The death of the main character is normally reserved for the end of a show, but Arjuna begins with this very thing. While riding on her boyfriend Tokio's motorcycle along a mountain road, Juna Ariyoshi is pulled from the bike by an unknown force and dies. While transitioning between this life and the next, Juna envisions the destruction and death of life on the planet. A being appears before her and tells the dazed girl that she is the one who can prevent the grisly images she has witnessed, and that should she be willing to combat the forces - the Raaja - that will cause this travesty, her life will be restored. Juna agrees out of desperation and begins her role as the Avatar of Time.

Tokio attempts to share an intimate moment with Juna.

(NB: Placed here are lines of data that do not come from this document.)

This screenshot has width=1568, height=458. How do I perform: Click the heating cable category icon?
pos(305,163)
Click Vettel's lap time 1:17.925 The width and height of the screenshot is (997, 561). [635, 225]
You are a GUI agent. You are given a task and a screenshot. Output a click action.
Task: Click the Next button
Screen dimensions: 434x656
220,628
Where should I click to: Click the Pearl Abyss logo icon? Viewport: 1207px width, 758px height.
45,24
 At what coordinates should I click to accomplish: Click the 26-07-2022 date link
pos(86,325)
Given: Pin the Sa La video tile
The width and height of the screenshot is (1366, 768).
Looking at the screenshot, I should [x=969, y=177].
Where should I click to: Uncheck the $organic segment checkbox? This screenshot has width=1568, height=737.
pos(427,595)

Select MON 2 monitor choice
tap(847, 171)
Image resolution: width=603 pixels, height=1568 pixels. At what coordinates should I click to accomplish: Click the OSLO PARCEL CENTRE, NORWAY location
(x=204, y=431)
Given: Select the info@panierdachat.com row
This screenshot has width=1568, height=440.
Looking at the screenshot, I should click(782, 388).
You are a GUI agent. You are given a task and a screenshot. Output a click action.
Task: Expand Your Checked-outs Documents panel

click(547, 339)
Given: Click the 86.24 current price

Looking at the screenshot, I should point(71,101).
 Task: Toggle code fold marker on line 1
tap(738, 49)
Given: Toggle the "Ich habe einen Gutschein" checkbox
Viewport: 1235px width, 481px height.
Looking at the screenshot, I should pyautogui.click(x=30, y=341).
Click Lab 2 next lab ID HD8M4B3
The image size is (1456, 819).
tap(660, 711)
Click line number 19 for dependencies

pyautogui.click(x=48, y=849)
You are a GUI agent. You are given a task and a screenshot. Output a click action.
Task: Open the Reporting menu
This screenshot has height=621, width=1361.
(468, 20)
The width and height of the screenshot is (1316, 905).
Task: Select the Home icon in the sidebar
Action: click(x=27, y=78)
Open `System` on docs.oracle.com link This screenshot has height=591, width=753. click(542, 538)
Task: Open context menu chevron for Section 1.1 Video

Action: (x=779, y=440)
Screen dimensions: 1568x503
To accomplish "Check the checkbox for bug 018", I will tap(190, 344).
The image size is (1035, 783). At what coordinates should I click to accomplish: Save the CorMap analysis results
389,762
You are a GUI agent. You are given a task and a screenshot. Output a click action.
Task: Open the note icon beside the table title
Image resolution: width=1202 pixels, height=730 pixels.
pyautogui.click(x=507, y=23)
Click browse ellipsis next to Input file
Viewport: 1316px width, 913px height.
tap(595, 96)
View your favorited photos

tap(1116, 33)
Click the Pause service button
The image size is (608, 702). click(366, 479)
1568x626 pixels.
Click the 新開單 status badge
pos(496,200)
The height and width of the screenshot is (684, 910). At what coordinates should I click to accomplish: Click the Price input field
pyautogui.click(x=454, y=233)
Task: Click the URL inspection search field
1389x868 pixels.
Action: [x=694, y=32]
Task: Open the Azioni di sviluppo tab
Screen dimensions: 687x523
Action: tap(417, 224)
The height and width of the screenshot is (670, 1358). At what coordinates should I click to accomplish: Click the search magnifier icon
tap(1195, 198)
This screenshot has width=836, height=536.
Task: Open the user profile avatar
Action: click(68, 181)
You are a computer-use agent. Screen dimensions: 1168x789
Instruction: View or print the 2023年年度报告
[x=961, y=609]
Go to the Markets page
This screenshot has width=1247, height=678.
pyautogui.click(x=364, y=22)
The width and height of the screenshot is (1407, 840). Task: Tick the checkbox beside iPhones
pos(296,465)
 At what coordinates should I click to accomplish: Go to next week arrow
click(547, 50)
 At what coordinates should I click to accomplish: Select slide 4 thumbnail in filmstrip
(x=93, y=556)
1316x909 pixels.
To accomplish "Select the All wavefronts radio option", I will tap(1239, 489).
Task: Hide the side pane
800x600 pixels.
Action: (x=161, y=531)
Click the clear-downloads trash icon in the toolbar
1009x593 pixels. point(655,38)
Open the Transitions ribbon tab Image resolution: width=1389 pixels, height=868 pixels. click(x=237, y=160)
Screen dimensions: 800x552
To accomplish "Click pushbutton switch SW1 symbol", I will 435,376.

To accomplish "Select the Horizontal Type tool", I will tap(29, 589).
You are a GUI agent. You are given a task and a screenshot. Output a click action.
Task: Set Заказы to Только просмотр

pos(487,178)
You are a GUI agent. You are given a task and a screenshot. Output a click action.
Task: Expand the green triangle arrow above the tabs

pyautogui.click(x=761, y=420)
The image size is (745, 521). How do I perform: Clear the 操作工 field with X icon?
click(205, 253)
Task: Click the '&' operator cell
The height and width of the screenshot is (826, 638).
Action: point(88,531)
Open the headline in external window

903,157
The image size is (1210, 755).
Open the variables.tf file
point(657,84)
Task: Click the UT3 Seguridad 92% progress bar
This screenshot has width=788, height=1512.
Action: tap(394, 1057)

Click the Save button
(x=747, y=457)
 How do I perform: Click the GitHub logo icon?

Chris can be a frustrating character, to both Juna and the viewer.

Leaping out of the hospital bed, she emerges from the building and leaps onto a helicopter, where the person who saved her life, Chris, bestows on her the Drop of Time. The stone allows her to 'sympathize' with the planet and draw on its energies. Barely awakened to her position, and without specific explanation of her power or purpose, Juna is dropped from the chopper at a nuclear power plant that shortly falls under assault from one of the Raaja, ethereal worm-like beings that appear to be created as reactions to the degradation of the environment. Tokio, having followed on his motorcycle, is thrown from it by collapsing debris, prompting Juna to rouse her new abilities to save him and confront the Raaja in battle.

The first episode, described above, leaps into the fantastic themes headfirst and then scales back to develop the characters, world, and themes of the show. Though involving some very sci-fi elements, with a dose of the mystical, the show is not defined by either. Along with the deeply personal take on it, environmentalism is the prime aspect that characterizes what Arjuna is all about. And yes, it is one of "those types of shows" that can be overly idealistic of its views - sometimes unrealistically so with its other-worldly aspects and the way these ideas manifest themselves in the storyline - but it is less forceful than most pieces of media that take on these issues, and almost perfunctory to the exploration and exposition of an assortment of other ideas.

Chief among these themes appears to be a call for a reversion to hunter-gatherer ways, forsaking current forms of agriculture and industrialization that are indisputably detrimental to the health of the planet. An entirely plausible method by which man could live, and thrive to a degree, is shown early on in the purely natural garden/farm of the old man Juna and Tokio come across in episode four. However, while director Shoji Kawamori (the widely respected creator of Escaflowne and Macross) rightly poses that people would not be willing to give up the luxuries and conveniences of modern society to essentially regress to earlier systems of social order, he seems to also imply that not abandoning progress as it is will inextricably lead to the destruction of the planet. As slow conversion to former ways is not an option, catastrophe is the only way to force the issue. And counter to what is seen in the show, this would doubtlessly entail an extreme loss of life and possibly be perilous to the survival of the species. It may simply be how the story was meant to unfold, but all of the characters in the show hold an adversarial view of man and nature, the coexistence of natural habitats and the further progress of society not examined in the least. My point is, the show is to be taken with a degree of consideration on the part of the viewer, as these are the personal views of some of the creators, Kawamori in particular. Regardless, the fact it should cause one to consider these topics is an achievement in and of itself.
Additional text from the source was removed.